Lean mix full circle?
by Ian on Dec.19, 2008, under Materials and Construction
Running up to Christmas, just had company Christmas lunch, do you notice when the loud music starts the older guys head for the door? I am part of that congregation.
Anyway I am old enough to remember digging sand replacement densities in lean mix and wondering at the mysteries of comparing them to a theoretical density. Then there used to be a minimum strength, then a minimum and a maximum, then if my memory is correct, a minimum again. Whether it was the blacktop lobby or a diminishing amount of long greenfield road jobs, the good old leanmix was no longer in favour. perhaps also by then enough roads had been built and the resultant transverse cracks were apparent. Again by memory (this site is for conversation, not for me to reel off details checked and verified, thats for you lot!) so memory, was not lean mix a not allowed roadbase on Scottish roads?
I am getting round to HD 26/06 and IAN 73/06, isn’t the IAN wonderful reading? not, but as I see it trunk roads, 80MSA stuff, brings in lean mix, OK it’s HBM now and you have to design it on 365 day results, add PFA, and test beams, cylinders, cubes and any other testable shape, for creep, compression, bending strength, indirect tensile strength and tensile strength, whow. why is it engineers (them with degrees) want to test brittle materials for everything? is it because they can? Flexible materials get of lightly, or did, another post!

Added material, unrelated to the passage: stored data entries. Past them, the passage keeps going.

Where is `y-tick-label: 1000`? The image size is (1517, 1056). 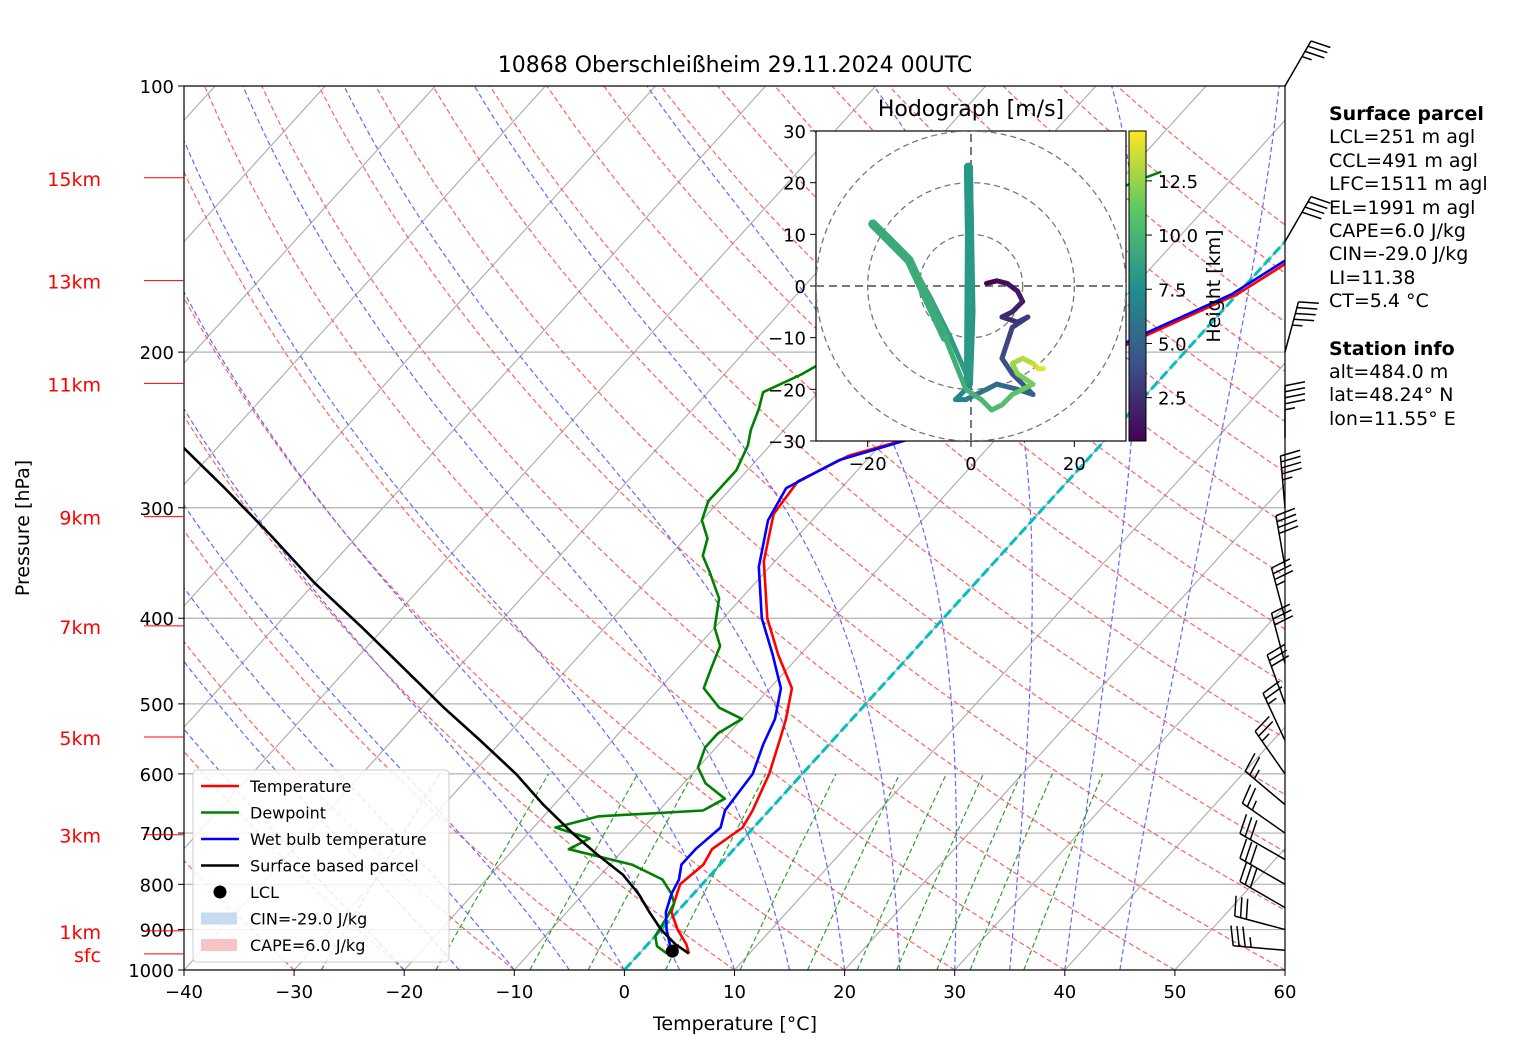 y-tick-label: 1000 is located at coordinates (151, 972).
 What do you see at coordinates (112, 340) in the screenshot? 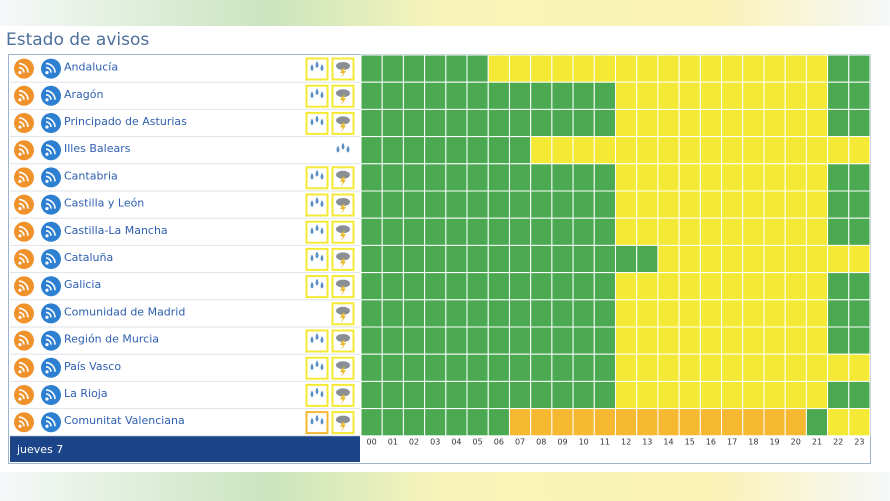
I see `region-name: Región de Murcia` at bounding box center [112, 340].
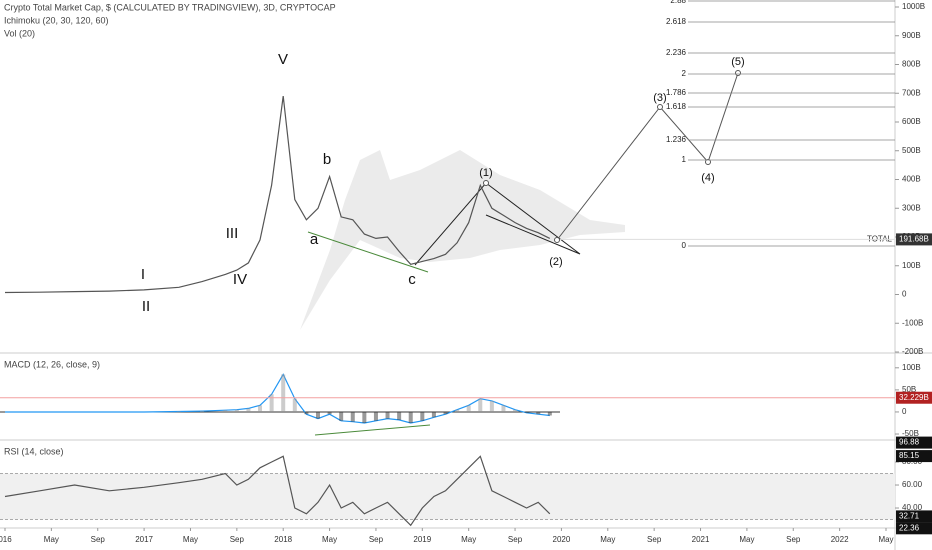  Describe the element at coordinates (912, 484) in the screenshot. I see `y-tick-label: 60.00` at that location.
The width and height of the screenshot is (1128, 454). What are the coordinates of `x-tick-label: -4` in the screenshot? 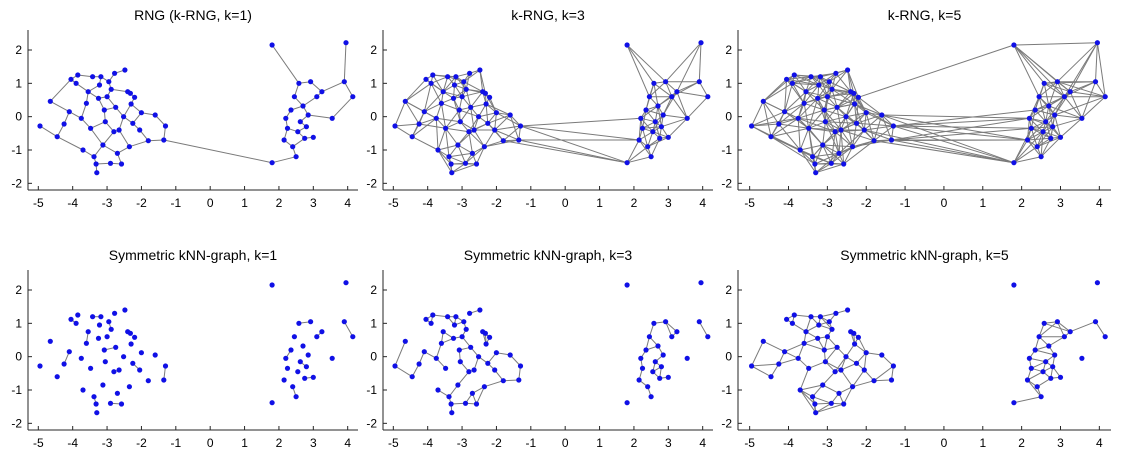 It's located at (788, 203).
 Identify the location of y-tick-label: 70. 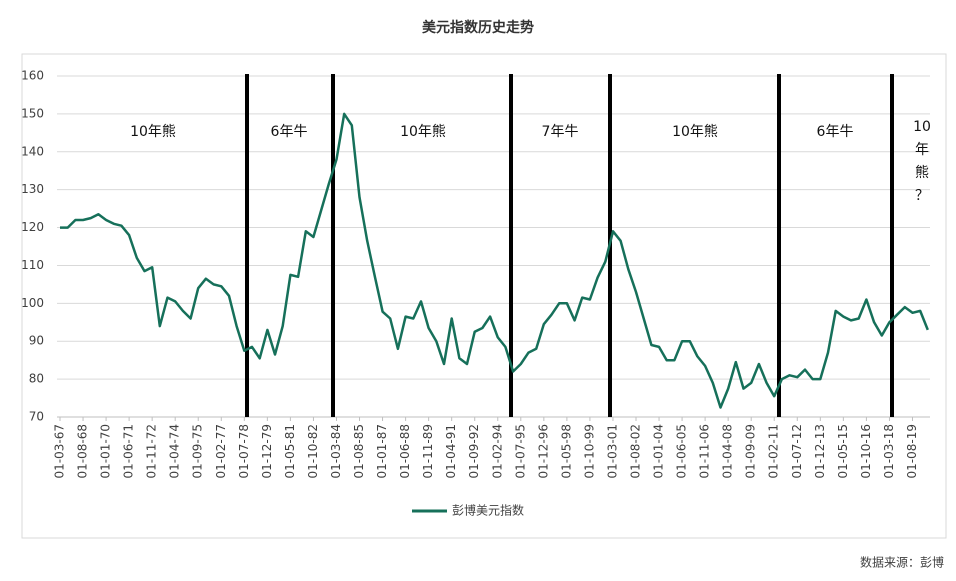
(36, 417).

where was I? Christmas lunch top up happening! Oh yes back to the past lean mix road bases are in, and the only fight back the blacktop boys have is EME2, how lucky is that that a flexible material is stiff? Trust the French, and why? Well the trunk roads in France are essentially DBFOs (design build finance and operate) so the contractors control the research. Yes, the most Social (with development) part of Europe allows the market place to sort out the roads.
Ask yourself how many “developments” in UK blacktop have come from Germany and France?
Sounds like a bit of a rant, but Talisker makes you type, see what I saying, where’s the leadership is road design? lean mix good, lean mix bad, new lean mix necessary for trunk roads but test it for everything and have design parameters for year old tested specimens.
explain that to an estimating manager!
David?
Spent Oil Shale
by Ian on Dec.04, 2008, under Materials and Construction
Spent oil Shale is an industrially produced product, unlike blaze, or blase, which is not. Both materials have similar properties as the processes are the same, fire in shales. It’s just that spent oil shale is more reliable being the tip product from retorts that produced oil. Unlike blaze, which is colliery spoil (shale) which has self ignited.
So flying out from Edinburgh you have or could have, great views of spent oil shale, literally mountains of it, bings we call it. It is a “specialist” recyclable product to West Lothian.
But here is fact lost in time and now a perceived risk to modern engineers, sulphates, or more precisely sulphate attack. On this first materials and construction blog I am not prepared to reveal all my companies research findings, lets just say the M8 and the M9 have cemented spent oil shale beneath them, either as a road base or a subbase. From our construction of the Newbridge interchange I would say roadbase. However the perceived knowledge drifted down through time is “oh yes cement was added for frost resistance” that is true as spent oil shale is not frost resistant. But to return to the perceived risk of sulphate attack what has happened to the spent oil shale with cement added? It has not dissolved into mush as the M8 and M9 will testify.
During a design and build contract we had sufficiently convinced a consultant to adopt spent oil shale as a road base with cement, trust me , this was not easy. The client however was very afraid. No cemented roadbase, lost opportunity.
Given the reamergence of lean mixes (hydrualically bound material) from the stiffnesses required in the design manuals (HD 26/06), spent oil shale should not be omitted as an aggregate.